Chicago's mayor will run for a sixth term

Chicago Tribune

Mayor Richard M. Daley declared his candidacy for a sixth term Monday, a campaign that, if successful, would position him to beat the mayoral record set by his father.

"I have more to give to keep Chicago moving forward," Daley, 64, said in his announcement.

"Chicago is a better, stronger place to live, work and raise a family than it was the day we walked in the door. That progress can be seen in neighborhoods from one end of the city to the other, in new parks, new schools, new libraries, new police and fire stations that serve as anchors for their communities."

Daley's decision comes amid a continuing federal investigation into City Hall corruption.

He briefly touched on the issue, saying, "I have accepted responsibility for the things that have gone wrong." He pointed to changes by his administration in city hiring and fundraising.

The campaign announcement was made in the absence of any high-profile reelection challenge.

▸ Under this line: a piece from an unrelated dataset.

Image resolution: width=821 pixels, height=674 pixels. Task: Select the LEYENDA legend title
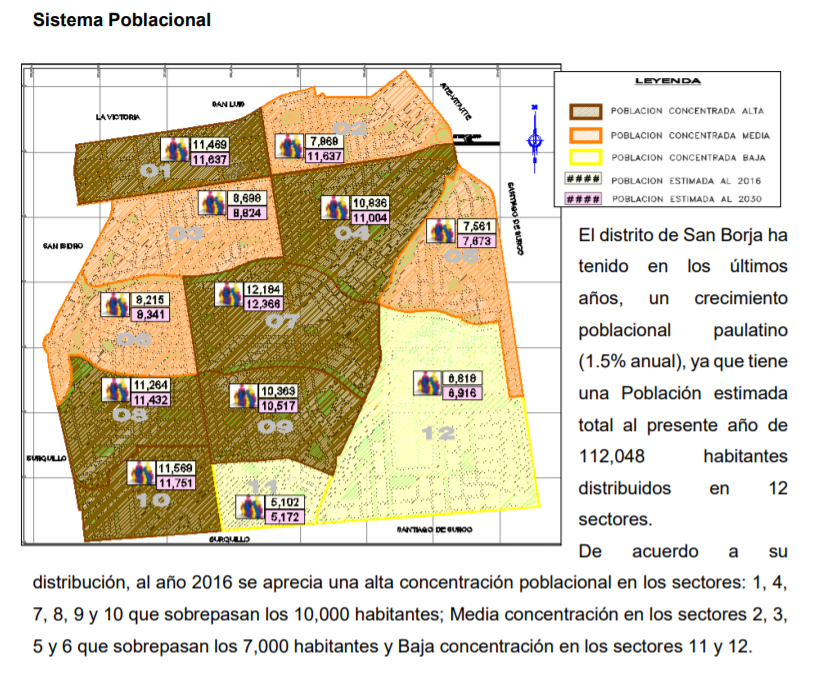pyautogui.click(x=667, y=81)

If he is victorious Feb. 27 and serves a full term, Daley will have had 22 years in office. That would surpass the record of 21 years and seven months set by his mentor and father, the late Richard J. Daley.

The mayor noted the city's crime-fighting efforts, crediting a drop in the homicide rate and other offenses to the greater use of neighborhood surveillance cameras and an upgraded 911 emergency-dispatch center.

He also praised changes in the education system, citing better test scores and declining dropout rates.